If you build it, they will come. A tight-knit community of local Tokelauans are building a traditional canoe. They’re doing it as they would in their ancestral homeland – a small set of islands half way between Hawai?i and New Zealand. They’re hoping the project will encourage younger generations to learn more about their language and culture. HPR’s Ku?uwehi Hiraishi has this story.

Under a canopy tent in the old plantation village of Poamoho in Wahiawa, a half dozen or so men use traditional Tokelauan adzes called toki to chip away at a 35-foot long log of albezia. Women and children encourage the carving in song as the canoe is beginning to take shape.

Credit Ku'uwehi Hiraishi
The canoe carving project is about four weeks in, and halfway to completion. Men are seen here wielding Tokelauan adzes called toki.

Tokelauan master carver Vasufena Reupena says they’re about half way done. Carving should be complete in about five weeks.

Reupena traveled 2,500 miles to Hawai’i from his native Tokelau – a small island nation in the South Pacific. He’s here to lead the local Tokelauan community in constructing a traditional canoe.

“It is the wind in the sails of many of us,” says Bonnie Patelesio, a teacher and the co-director of Te Lumanaki, a Tokelauan language program in Wahiawa.

The carving project is the centerpiece of Te Lumanaki’s efforts to engage the younger generations of local Tokelauans.

A little over a dozen or so students some as young as 3 years old sit under the tent reviewing Tokelauan words for the different parts of the vaka or canoe. The lessons are taught by Reupena entirely in Tokelauan.
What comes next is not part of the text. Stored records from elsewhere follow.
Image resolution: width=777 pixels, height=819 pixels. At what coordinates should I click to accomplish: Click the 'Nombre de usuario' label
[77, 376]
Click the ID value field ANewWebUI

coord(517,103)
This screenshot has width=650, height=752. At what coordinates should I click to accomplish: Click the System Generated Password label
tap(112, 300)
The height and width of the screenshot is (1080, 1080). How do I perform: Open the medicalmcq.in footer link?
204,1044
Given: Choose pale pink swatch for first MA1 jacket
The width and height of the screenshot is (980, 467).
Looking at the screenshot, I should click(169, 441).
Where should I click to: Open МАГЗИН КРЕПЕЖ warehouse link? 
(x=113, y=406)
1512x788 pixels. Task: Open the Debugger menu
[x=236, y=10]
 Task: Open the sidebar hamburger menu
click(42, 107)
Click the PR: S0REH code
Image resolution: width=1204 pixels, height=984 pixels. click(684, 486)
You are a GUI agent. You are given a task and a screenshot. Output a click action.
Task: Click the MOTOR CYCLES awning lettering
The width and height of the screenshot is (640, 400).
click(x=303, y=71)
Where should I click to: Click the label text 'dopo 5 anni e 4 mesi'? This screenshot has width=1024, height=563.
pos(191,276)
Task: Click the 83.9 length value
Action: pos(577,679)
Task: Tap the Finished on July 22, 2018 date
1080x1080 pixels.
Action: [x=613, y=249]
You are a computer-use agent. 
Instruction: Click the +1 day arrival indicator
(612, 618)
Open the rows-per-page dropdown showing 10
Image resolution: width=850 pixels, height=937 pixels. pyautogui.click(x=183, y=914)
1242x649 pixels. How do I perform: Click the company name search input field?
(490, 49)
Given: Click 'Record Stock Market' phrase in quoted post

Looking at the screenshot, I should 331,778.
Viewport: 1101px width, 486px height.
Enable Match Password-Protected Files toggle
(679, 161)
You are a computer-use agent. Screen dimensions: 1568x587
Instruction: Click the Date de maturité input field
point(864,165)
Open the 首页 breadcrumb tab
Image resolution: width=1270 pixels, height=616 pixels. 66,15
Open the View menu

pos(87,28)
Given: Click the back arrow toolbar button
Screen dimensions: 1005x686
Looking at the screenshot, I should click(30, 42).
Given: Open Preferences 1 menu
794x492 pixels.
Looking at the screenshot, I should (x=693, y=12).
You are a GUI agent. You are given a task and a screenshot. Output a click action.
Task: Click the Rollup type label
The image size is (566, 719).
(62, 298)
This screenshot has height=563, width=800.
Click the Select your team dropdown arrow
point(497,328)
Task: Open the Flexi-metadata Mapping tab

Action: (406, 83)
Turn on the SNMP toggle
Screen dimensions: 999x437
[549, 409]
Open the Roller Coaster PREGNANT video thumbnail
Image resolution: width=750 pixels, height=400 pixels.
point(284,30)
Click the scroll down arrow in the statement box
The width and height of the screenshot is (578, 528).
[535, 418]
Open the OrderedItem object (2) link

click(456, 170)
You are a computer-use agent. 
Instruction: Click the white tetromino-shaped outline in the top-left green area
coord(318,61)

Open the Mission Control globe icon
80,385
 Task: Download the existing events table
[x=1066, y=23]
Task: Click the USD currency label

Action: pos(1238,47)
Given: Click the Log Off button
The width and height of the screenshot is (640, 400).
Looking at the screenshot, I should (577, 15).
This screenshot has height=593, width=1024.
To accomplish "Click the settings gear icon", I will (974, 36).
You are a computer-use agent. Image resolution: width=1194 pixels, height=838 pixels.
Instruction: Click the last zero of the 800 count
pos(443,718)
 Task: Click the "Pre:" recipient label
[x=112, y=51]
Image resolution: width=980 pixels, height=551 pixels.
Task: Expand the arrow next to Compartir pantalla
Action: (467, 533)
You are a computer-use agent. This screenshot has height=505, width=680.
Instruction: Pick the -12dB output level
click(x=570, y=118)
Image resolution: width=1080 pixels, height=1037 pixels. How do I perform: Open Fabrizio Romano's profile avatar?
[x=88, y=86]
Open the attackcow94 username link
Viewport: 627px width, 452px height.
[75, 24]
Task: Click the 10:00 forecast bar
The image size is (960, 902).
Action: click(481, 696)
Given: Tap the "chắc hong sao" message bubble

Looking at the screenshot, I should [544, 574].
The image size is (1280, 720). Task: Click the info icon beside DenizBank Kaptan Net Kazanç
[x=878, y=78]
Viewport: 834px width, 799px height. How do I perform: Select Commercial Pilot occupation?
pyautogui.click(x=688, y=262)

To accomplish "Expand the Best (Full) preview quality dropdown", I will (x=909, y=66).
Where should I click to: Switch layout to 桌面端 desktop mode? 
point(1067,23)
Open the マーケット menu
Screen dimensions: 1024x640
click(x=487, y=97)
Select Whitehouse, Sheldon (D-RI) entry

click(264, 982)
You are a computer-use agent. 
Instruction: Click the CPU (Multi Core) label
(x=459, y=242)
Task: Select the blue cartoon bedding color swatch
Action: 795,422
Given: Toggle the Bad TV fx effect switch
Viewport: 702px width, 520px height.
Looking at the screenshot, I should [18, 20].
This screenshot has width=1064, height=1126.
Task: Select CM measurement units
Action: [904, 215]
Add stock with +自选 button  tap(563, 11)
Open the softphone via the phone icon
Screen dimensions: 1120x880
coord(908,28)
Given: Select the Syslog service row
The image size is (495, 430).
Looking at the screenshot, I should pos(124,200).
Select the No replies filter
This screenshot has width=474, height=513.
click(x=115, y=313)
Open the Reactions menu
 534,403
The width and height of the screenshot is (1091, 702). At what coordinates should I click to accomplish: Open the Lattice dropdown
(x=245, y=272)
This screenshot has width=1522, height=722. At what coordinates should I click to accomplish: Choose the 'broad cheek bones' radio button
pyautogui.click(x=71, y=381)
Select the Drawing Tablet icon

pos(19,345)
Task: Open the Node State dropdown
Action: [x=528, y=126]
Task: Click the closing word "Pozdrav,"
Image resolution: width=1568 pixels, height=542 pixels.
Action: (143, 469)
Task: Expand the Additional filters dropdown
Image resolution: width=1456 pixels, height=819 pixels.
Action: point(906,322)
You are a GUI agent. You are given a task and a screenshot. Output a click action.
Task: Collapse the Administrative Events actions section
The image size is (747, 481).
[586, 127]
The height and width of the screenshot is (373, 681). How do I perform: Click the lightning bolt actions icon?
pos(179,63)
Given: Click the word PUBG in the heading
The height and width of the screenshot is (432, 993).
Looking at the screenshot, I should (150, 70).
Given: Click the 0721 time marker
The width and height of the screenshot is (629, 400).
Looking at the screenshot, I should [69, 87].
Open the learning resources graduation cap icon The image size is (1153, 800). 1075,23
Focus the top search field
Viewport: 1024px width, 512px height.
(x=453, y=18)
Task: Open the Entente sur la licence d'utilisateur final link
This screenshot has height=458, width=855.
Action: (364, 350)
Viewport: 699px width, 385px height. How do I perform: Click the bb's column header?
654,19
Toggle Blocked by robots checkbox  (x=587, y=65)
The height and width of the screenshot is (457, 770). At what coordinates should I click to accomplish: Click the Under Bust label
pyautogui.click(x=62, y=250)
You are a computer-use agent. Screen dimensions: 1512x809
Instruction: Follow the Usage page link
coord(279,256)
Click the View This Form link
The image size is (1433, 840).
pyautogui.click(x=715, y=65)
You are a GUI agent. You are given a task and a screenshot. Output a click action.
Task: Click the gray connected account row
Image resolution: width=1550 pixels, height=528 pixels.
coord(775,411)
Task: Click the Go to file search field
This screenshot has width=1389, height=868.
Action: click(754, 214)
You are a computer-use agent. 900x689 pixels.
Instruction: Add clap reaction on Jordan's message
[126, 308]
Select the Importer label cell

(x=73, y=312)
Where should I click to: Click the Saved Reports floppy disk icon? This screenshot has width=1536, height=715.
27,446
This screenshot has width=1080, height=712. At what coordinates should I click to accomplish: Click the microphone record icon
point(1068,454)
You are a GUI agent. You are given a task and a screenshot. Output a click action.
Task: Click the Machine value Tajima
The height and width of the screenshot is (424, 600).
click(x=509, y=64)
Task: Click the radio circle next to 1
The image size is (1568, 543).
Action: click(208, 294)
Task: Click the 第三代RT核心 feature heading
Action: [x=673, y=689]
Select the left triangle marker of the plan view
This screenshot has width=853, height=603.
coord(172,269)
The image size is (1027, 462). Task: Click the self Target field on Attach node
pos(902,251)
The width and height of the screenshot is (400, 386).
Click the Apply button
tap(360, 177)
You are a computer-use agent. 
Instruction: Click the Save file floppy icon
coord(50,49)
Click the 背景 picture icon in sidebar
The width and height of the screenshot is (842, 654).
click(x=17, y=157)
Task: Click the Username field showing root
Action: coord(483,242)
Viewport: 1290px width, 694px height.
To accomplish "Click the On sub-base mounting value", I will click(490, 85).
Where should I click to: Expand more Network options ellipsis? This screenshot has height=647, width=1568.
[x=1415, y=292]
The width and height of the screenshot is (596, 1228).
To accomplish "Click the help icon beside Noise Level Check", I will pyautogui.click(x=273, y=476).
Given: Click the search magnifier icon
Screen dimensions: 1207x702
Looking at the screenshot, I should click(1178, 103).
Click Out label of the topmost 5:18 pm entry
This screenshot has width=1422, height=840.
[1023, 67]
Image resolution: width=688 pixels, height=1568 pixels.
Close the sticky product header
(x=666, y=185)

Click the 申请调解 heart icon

“It’s really hard,” says 16-year-old ‘Anela Ickes, “Because when he’s telling us and then we don’t really know what he’s saying, so then we’re like looking through our books to see like oh, let me see if I can find it.”

Credit Ku'uwehi Hiraishi
A tent set-up for canoe carving becomes a makeshift classroom for a dozen or so students of Te Lumanaki, a Tokelauan language and cultural program in Wahiawa.

Her classmate, 29-year-old Hita Tulano, on the other hand, is quick to speak up even if she doesn’t know the answer.

TULANO: Does it start with an “A”? (laugh)

REUPENA: (Laughs)

PATELESIO: Give me a hint, give me a hint.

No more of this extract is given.